PROBLEM STATEMENT
Filter the entries beneath this task, copying only the lines that hold the word "magnifier".

Saved data entries
BEGIN
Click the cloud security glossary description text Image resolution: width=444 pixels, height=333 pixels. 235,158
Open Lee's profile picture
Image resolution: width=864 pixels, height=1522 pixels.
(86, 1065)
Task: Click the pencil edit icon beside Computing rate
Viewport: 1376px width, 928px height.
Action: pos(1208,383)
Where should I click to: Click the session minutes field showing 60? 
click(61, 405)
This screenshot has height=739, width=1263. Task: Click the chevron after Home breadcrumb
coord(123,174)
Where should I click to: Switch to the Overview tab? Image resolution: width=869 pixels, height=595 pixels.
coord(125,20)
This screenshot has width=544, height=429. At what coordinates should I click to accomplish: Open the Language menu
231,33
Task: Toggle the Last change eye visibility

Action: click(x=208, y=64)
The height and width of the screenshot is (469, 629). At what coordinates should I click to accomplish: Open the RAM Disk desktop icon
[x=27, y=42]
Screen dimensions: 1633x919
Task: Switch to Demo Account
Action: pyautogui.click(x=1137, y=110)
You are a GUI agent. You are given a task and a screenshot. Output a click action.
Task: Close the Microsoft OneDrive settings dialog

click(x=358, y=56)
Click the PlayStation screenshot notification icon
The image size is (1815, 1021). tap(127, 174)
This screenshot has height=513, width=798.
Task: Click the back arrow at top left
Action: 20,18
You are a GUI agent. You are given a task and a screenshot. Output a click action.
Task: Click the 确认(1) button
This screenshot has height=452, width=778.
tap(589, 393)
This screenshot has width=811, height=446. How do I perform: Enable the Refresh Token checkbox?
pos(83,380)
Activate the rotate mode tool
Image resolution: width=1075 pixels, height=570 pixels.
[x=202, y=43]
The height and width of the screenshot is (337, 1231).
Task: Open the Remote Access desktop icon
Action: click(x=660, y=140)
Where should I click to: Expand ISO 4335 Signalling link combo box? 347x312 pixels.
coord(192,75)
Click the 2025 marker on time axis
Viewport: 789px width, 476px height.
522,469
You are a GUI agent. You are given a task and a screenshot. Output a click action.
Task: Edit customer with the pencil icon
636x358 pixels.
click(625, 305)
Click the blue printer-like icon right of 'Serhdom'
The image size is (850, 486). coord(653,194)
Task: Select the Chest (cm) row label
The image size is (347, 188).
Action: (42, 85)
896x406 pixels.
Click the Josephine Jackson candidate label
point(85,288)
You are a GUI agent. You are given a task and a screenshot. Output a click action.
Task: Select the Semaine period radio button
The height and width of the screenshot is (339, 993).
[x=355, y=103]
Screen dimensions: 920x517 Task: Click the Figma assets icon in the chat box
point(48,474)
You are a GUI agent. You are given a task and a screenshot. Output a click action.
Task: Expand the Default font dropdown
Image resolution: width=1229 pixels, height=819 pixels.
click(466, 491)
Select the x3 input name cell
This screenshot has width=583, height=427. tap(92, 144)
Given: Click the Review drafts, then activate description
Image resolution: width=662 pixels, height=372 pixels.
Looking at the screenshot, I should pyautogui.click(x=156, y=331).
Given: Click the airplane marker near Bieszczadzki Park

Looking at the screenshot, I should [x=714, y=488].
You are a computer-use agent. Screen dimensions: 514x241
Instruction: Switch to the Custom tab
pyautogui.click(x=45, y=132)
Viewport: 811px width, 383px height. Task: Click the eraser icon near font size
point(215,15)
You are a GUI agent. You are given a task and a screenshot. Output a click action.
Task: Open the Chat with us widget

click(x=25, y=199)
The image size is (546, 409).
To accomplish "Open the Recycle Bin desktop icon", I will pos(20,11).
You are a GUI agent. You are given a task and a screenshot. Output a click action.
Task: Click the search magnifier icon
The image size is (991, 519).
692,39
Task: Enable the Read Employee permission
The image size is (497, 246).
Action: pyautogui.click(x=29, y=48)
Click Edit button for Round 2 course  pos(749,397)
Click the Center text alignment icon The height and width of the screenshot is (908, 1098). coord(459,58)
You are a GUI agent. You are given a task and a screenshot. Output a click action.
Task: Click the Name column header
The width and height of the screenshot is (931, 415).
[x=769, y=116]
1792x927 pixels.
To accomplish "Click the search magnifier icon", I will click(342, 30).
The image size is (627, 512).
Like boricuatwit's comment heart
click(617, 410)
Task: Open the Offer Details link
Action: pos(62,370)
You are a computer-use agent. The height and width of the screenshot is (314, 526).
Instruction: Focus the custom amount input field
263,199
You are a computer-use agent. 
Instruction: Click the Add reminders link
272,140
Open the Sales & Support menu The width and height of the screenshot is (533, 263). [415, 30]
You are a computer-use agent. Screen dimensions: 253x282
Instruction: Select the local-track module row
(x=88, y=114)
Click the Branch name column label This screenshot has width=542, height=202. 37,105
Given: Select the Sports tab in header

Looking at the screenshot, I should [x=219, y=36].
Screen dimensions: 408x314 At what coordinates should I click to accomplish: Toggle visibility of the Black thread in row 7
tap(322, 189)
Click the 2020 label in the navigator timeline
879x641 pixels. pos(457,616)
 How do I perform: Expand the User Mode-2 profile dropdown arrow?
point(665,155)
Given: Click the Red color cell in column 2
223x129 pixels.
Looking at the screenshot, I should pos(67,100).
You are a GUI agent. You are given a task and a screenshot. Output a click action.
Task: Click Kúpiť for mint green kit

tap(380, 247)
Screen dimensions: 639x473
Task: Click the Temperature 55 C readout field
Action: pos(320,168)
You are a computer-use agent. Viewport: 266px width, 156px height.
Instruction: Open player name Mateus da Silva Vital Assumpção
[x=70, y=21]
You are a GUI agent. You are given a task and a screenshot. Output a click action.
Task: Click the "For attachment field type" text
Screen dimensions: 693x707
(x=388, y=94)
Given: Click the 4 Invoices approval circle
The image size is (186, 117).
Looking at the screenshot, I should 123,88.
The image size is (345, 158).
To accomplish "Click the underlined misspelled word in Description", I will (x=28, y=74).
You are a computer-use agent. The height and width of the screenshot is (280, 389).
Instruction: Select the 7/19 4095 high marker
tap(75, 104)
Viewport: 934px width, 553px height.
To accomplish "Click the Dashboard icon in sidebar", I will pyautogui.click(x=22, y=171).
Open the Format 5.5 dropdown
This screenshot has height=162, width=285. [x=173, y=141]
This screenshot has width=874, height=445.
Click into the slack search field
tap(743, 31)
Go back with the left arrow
END
SOLUTION TO THE EXERCISE
Task: Click the search magnifier icon
To accomplish "Click the search magnifier icon", I will click(342, 30).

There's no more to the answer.